'Rear-facing child seat is best'
THE TEST: Alfa Romeo's Giulietta is prepared for a child rear seat crash test in Euro NCAP testing.
US paediatricians recommend that parents keep their children in rear-facing safety seats until the age of two, citing better protection for toddlers.
The American Academy of Pediatrics, in a new policy published in the April issue of Pediatrics, said the rear-facing seats provide better protection for toddlers and should be used to the age of two or until children reach the maximum height and weight for their seat.
It also advises that most children will need to ride in a belt-positioning booster seat until they have reached 1.44 metres tall and are between eight and 12 years of age.
The previous policy implemented in 2002 advised the use of rear-facing seats up to the limits of the car seat, but it also cited age 12 months and nine kilograms as a minimum.
As a result, many parents turned the seat to face the front of the car when their child celebrated his or her first birthday.
Dennis Durbin, lead author of the policy statement and accompanying technical report, said: "Parents often look forward to transitioning from one stage to the next, but these transitions should generally be delayed until they're necessary, when the child fully outgrows the limits for his or her current stage.

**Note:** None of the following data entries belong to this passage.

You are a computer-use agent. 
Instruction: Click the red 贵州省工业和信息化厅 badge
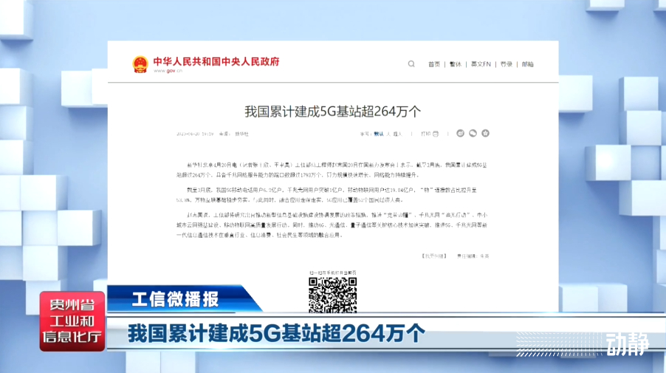coord(72,321)
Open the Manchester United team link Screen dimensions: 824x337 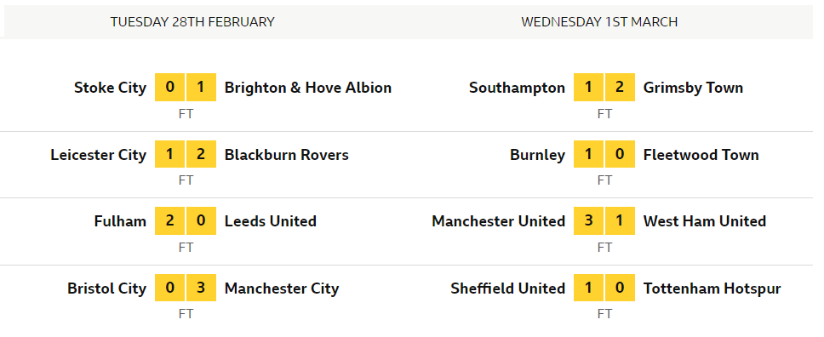pyautogui.click(x=499, y=221)
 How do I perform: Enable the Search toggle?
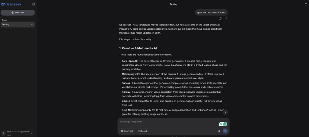pos(143,131)
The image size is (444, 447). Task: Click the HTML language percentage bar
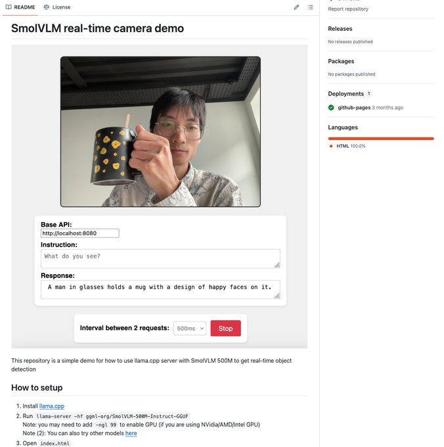tap(381, 139)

"A rear-facing child safety seat does a better job of supporting the head, neck and spine of infants and toddlers in a crash, because it distributes the force of the collision over the entire body.
"For larger children, a forward-facing seat with a harness is safer than a booster, and a belt-positioning booster seat provides better protection than a seat belt alone until the seat belt fits correctly."

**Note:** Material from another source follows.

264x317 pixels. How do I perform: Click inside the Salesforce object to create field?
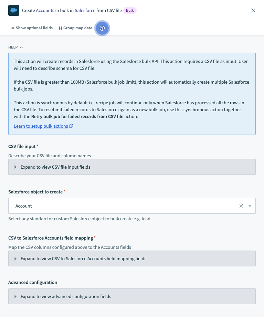click(103, 206)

The group said that while the rate of deaths in motor vehicle crashes in children under age 16 has decreased 45 percent between 1997 and 2009, it is still the leading cause of death for children ages four and older in the United States.
A 2007 study in the journal Injury Prevention showed that children under age two are 75 percent less likely to die or be severely injured in a crash if they are riding rear-facing.
"The 'age 2' recommendation is not a deadline, but rather a guideline to help parents decide when to make the transition," Durbin said.
"Smaller children will benefit from remaining rear-facing longer, while other children may reach the maximum height or weight before two years of age."
The group recommends that children ride in the rear passenger seat of a vehicle until they are 13 years old.